# 02. Azure ML Pipeline Creation
This notebook demonstrates creation of an Azure ML pipeline which is designed to receive two datasets as inputs (both tabular data), apply some transformations, and export the end results to a text file in an Azure ML-linked datastore. The custom python code within this single python step can be adapted to support numerous operations including model scoring.

### Import required packages

In [None]:
from azureml.core import Workspace, Experiment, Datastore, Environment, Dataset, Model
from azureml.core.compute import ComputeTarget, AmlCompute, DataFactoryCompute, DatabricksCompute
from azureml.core.compute_target import ComputeTargetException
from azureml.core.runconfig import RunConfiguration
from azureml.core.conda_dependencies import CondaDependencies
from azureml.core.runconfig import DEFAULT_CPU_IMAGE
from azureml.pipeline.core import Pipeline, PipelineParameter, PipelineData, PipelineDataset
from azureml.pipeline.steps import PythonScriptStep
from azureml.pipeline.core import PipelineParameter, PipelineData
from azureml.data.output_dataset_config import OutputTabularDatasetConfig, OutputDatasetConfig, OutputFileDatasetConfig
from azureml.data.datapath import DataPath
from azureml.data.data_reference import DataReference
from azureml.data.sql_data_reference import SqlDataReference
from azureml.pipeline.steps import DataTransferStep
from azureml.pipeline.steps import DatabricksStep
from datetime import datetime
import pandas as pd

import warnings
warnings.filterwarnings('ignore')

### Connect to AML workspace and get references to training cluster and default datastore

In [None]:
# Connect to AML Workspace
ws = Workspace.from_config()

compute_target  = ComputeTarget(workspace=ws, name='cpucluster')

#Get default datastore
default_ds = ws.get_default_datastore()

### Create RunConfiguration for pipeline execution
The `RunConfiguration` is essentially the environment in which a pipeline script will execute. Here we are using a prepared Azure ML environment though custom environments can be configured

In [None]:
run_config = RunConfiguration()
run_config.docker.use_docker = True
run_config.environment = Environment.get(ws, name='AzureML-sklearn-1.0-ubuntu20.04-py38-cpu', version="1")

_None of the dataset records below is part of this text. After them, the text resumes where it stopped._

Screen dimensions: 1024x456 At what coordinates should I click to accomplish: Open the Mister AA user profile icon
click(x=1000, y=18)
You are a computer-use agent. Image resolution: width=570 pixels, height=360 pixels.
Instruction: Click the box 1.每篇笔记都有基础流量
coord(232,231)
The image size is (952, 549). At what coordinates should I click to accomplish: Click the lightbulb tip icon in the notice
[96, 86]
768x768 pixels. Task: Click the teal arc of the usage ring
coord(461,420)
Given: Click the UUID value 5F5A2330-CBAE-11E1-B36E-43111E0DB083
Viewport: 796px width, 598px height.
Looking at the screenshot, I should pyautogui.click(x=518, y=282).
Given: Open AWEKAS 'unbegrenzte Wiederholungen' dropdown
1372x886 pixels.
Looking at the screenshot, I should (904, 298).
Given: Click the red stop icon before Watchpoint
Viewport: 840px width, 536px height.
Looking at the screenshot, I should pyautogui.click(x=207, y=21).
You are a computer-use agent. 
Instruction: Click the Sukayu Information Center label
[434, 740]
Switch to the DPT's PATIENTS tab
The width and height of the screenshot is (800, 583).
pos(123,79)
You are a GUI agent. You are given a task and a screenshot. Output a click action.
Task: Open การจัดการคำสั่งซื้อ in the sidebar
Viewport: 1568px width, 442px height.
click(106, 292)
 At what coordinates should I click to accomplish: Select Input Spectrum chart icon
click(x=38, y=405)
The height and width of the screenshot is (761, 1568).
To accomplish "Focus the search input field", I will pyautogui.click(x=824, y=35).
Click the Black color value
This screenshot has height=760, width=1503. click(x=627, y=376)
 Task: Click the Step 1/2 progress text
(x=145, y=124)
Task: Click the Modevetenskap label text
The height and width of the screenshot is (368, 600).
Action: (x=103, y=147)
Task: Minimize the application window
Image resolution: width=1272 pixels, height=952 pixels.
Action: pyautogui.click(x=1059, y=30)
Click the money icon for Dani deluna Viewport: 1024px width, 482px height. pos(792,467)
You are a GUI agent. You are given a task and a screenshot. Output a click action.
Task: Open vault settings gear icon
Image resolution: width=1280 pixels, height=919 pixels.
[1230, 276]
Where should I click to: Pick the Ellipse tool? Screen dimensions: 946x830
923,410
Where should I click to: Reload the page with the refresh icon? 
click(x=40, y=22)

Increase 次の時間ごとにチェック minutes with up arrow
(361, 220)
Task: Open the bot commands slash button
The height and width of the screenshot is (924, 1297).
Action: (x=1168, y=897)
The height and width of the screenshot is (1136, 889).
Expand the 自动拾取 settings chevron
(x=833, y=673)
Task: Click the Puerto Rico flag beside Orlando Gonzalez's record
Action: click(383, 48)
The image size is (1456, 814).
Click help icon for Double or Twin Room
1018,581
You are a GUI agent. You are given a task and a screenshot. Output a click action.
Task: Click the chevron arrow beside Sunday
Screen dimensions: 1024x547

### Define Input and Output Datasets
Retrieve references to two registered datasets to be consumed as inputs by the pipeline, and configure an `OutputFileDatasetConfig` to point to a location in blob storage where the pipeline output will be written. 

In [None]:
scored_data = OutputFileDatasetConfig(name='Scored_Data', destination=(default_ds, 'scored_data'))
dataset_one = Dataset.get_by_name(ws, 'Dataset_One')
dataset_two = Dataset.get_by_name(ws, 'Dataset_Two')

### Define Pipeline Parameters
Pipeline parameters are dynamic arguments which can be passed to a pipeline at runtime. Here we are passing a single argument, `filename` which represents the name of the file that should be written to blob storage. To ensure files are not overwritten these files are named with a 'timestamp.csv' notation.

In [None]:
filename = PipelineParameter(name='filename', default_value='20220506000001.csv')

### Define Pipeline Steps
Pipeline steps are module steps designed to be executed in sequence to perform a machine learning operation. Here we have a single `PythonScriptStep` which simply executes a python script that contains logic for accepting two input datasets, performing some transformations, and exporting the results into a CSV file. This python file is located at `./pipeline_step_scripts/score_data.py`.

In [None]:
score_data_step = PythonScriptStep(
    name='Score Data',
    script_name='score_data.py',
    arguments=['--scored_data', scored_data, '--filename', filename],
    inputs=[dataset_one.as_named_input('Dataset_One'), dataset_two.as_named_input('Dataset_Two')],
    outputs=[scored_data],
    compute_target=compute_target,
    source_directory='./pipeline_step_scripts',
    allow_reuse=False,
    runconfig=run_config
)


### Define Pipeline
Azure ML Pipelines are series of steps designed to be executed in sequence. The syntax for constructing individual steps into a unified pipeline can be seen below.

In [None]:
pipeline = Pipeline(workspace=ws, steps=[score_data_step])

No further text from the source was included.